Sadly, at the same time, the organisation of society today conspires to disconnect us from non-human experience. We are impoverished in our connections to the immediate non-human environment. We start to see it as less important than us, of less significance. We fail to develop the ability to read it. We start to see it as threatening, a thing to be controlled and conquered as a measure of success.
We elevate ourselves, and human concerns, as being of greater significance than the world.

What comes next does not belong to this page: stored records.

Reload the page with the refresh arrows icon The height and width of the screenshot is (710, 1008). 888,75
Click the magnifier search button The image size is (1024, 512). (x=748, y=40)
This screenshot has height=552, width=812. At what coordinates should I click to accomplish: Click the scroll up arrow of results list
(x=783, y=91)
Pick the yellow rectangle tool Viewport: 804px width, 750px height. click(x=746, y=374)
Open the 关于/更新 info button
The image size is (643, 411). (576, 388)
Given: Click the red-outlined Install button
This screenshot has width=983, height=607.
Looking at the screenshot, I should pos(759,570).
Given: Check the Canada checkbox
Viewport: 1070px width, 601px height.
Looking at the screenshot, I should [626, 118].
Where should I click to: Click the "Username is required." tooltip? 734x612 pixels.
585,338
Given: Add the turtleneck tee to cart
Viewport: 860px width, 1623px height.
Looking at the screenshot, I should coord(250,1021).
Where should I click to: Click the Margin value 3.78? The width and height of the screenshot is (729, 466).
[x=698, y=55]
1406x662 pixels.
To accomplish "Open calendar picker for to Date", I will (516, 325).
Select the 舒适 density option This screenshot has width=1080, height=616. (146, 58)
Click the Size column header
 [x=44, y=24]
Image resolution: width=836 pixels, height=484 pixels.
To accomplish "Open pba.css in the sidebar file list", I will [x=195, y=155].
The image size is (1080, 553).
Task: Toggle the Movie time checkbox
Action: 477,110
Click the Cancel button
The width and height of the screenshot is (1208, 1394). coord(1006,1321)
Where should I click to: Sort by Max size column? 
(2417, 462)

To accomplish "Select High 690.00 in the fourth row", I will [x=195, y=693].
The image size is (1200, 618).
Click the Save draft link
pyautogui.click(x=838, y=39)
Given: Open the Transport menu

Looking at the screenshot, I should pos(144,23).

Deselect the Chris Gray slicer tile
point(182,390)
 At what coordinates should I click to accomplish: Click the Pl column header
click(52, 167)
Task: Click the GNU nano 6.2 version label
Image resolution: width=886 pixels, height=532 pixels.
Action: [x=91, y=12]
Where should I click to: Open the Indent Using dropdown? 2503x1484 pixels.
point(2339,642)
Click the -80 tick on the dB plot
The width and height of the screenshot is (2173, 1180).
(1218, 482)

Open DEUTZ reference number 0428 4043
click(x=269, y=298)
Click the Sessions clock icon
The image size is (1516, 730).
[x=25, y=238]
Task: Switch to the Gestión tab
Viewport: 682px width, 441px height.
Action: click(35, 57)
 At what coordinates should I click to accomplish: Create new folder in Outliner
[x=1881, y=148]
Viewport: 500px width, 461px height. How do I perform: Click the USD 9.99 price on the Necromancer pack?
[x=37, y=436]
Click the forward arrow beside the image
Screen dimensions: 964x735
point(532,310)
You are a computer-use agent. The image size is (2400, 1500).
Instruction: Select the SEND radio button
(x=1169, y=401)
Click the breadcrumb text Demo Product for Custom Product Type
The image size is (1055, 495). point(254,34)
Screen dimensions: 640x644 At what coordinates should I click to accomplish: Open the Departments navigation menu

In truth we have forgotten, or maybe never re-learned through direct experience after birth, that we are only a part of the world system – whether we call it mother, or gaia or god should matter not.
But today’s monotheistic religions have united and elevated the pantheon of true gods – all things – as a single god-head in the image of man. Their God carries the self-importance of Man to claim dominion over all things. Everywhere we look we are guided that Man is the most significant thing. Initially Man in the form of a single God but eventually we find that that God is redundant, merely a proxy for Man. Ourselves as the Supreme Being.
Thus we like it, we feel important and significant. We can forget our knowledge of our true place in the scheme of things and revel in our self-belief as part of The Human Project.
Inside, however, there is a place where we know that this is not really so.
We know by experience that we grow as part of a larger system. We were all born of a mother whose being we shared. We carry genetic codes only a tiny fraction of which are unique to us as humans, never mind as individuals. We can look at the stars or the bees in a hive and we know that we have no significance to them. We may bask in their light, or share in their food, but only when we recognize our insignificance can we appreciate how we are connected with and dependent on them.
The symbiotic planet goes on without us as individuals, or even as a species.
The Anthropocene is nothing but hubris. We must embrace our insignificance in order to validate our future as part of the continuing ecological system of which we are a tiny part.